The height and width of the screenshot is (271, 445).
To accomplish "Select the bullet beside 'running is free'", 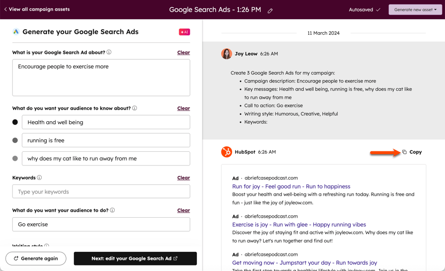I will point(15,140).
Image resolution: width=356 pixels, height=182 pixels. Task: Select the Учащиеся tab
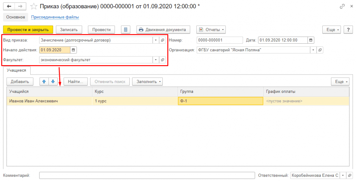(x=17, y=70)
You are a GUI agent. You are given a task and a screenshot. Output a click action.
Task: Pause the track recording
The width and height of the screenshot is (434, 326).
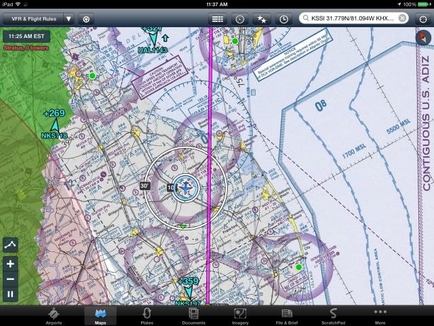point(10,294)
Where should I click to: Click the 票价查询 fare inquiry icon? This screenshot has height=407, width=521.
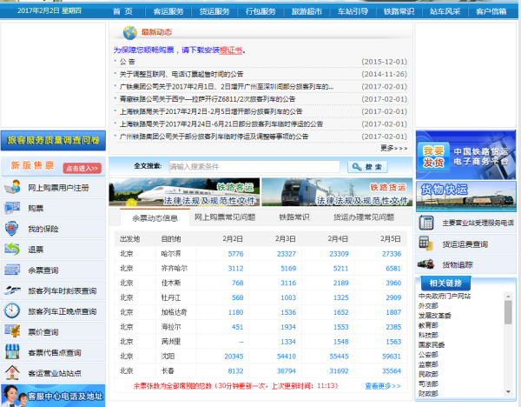pos(12,332)
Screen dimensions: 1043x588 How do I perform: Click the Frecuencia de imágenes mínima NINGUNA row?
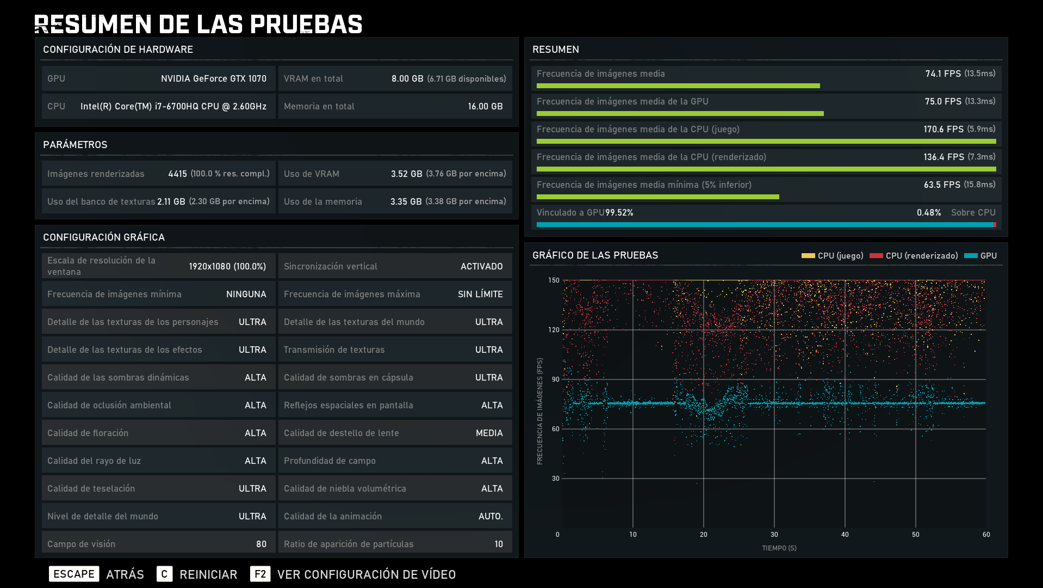(158, 294)
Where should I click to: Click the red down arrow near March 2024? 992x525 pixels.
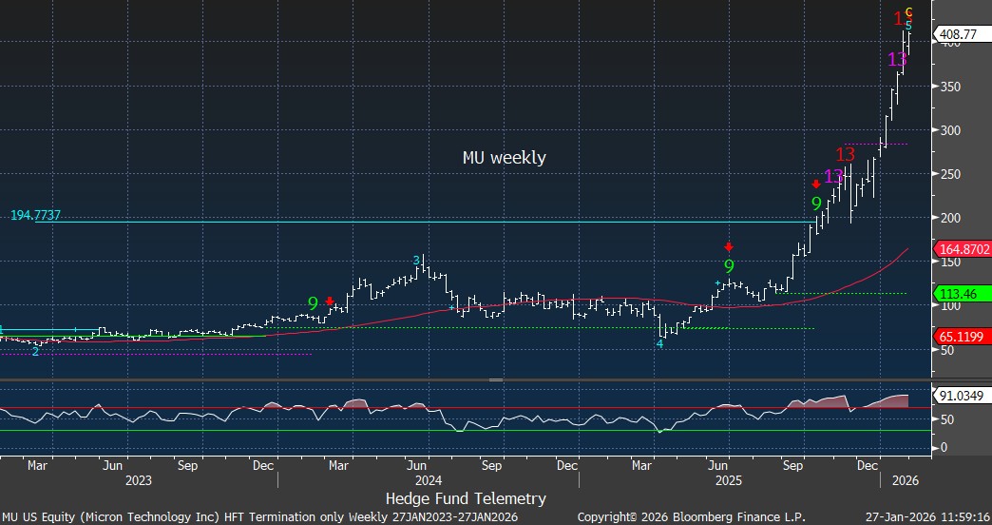click(x=330, y=302)
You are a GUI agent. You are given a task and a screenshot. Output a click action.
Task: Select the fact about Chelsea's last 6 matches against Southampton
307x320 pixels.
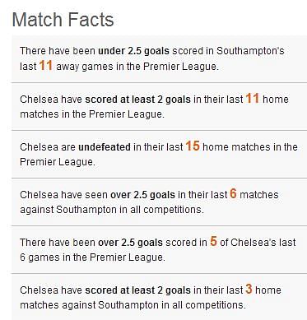[x=159, y=202]
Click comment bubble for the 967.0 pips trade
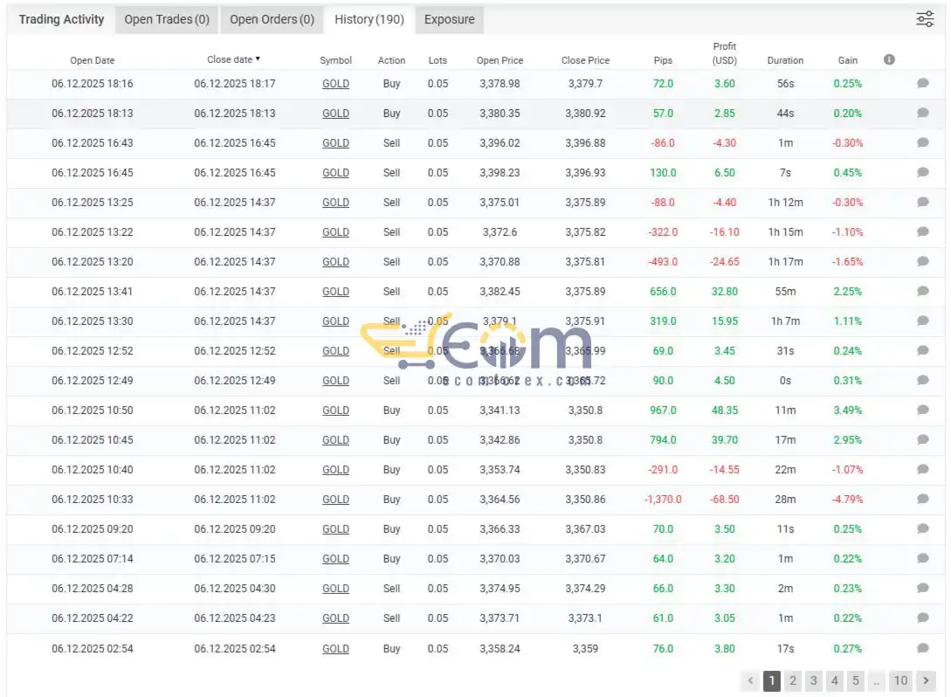The height and width of the screenshot is (697, 951). pyautogui.click(x=922, y=410)
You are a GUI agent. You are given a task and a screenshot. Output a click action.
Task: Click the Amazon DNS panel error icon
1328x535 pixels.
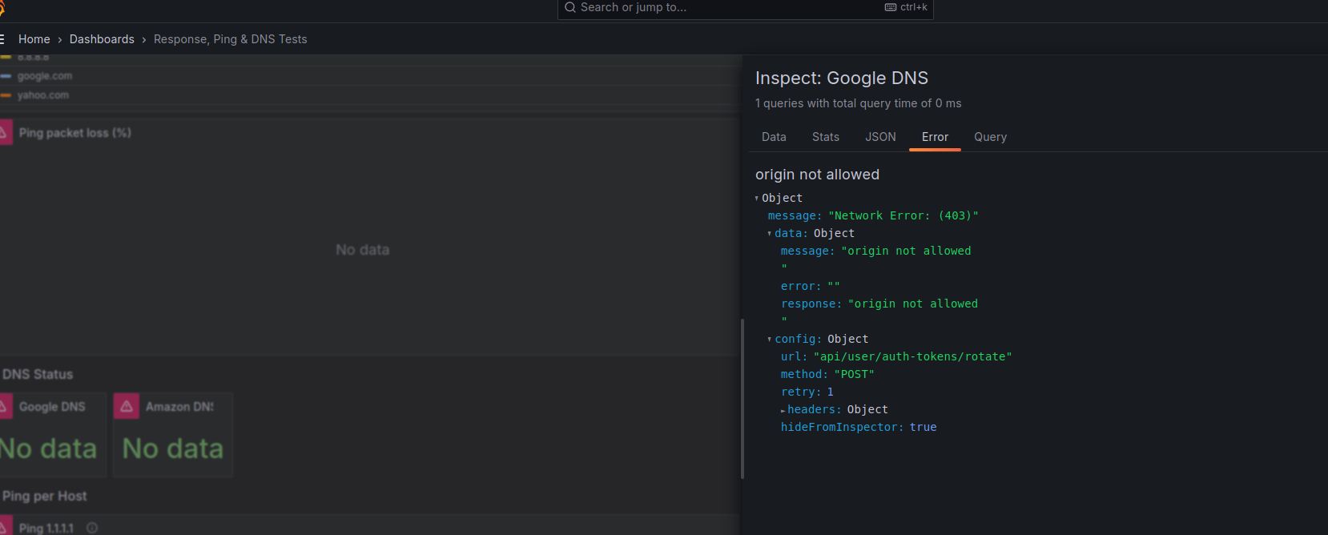[127, 406]
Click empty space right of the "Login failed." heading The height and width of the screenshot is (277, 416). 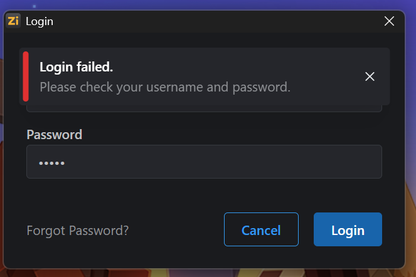click(238, 67)
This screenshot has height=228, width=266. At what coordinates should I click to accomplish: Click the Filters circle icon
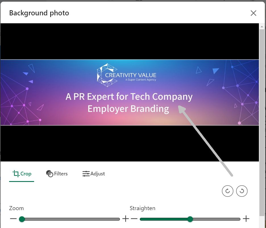[x=49, y=173]
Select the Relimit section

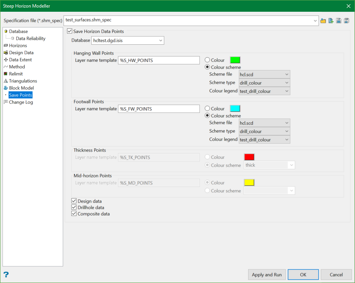16,74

## Aim of the task
What you need to copy is the run of lines from the one holding "This screenshot has height=228, width=266." through the end of the data, exactly and only, both ends included, pictures omitted.

## Output for this task
This screenshot has height=228, width=266. At what coordinates should I click to accomplish: Click the Filters circle icon
[x=49, y=173]
Select the Relimit section

16,74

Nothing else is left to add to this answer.